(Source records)

►

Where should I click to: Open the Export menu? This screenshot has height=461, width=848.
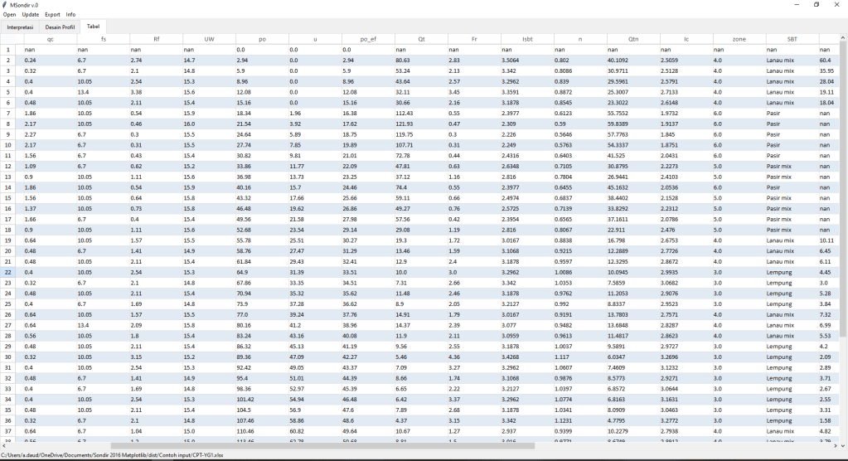[52, 15]
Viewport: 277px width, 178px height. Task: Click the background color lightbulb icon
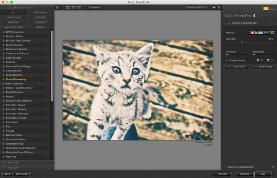point(213,8)
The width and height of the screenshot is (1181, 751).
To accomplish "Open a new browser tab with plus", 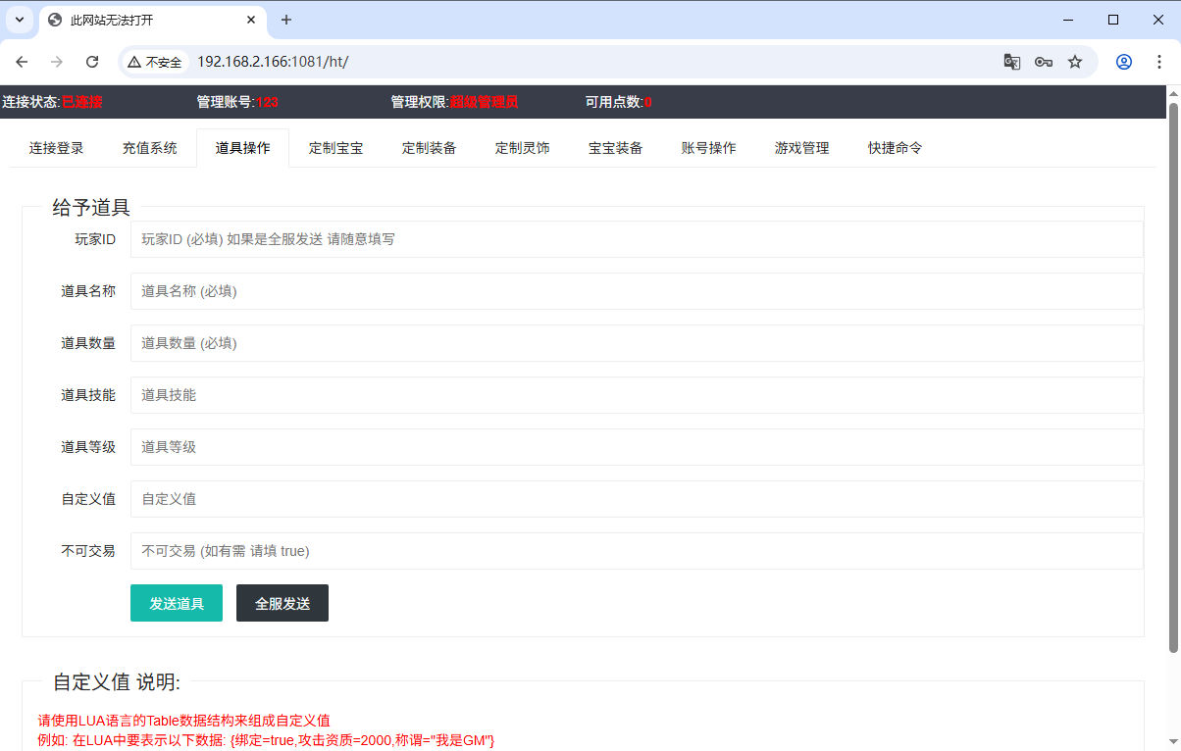I will coord(286,20).
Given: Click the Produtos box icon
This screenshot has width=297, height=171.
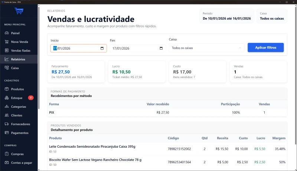Looking at the screenshot, I should coord(7,89).
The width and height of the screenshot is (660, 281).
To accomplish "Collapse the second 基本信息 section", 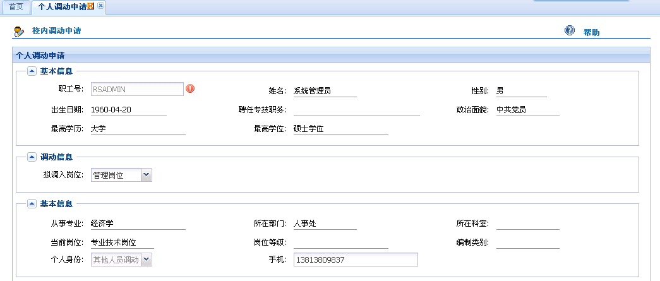I will [32, 204].
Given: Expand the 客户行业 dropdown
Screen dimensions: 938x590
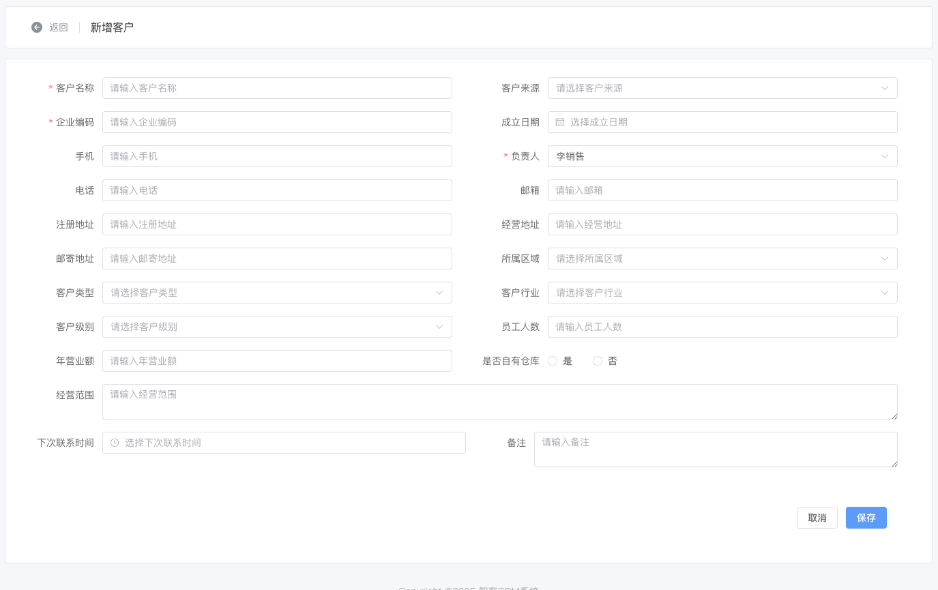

◄

Work instruction
Lines of the data above that include the string "Given" must each be copied.

Answer space
Given: Click the Produtos box icon
Given: Expand the 客户行业 dropdown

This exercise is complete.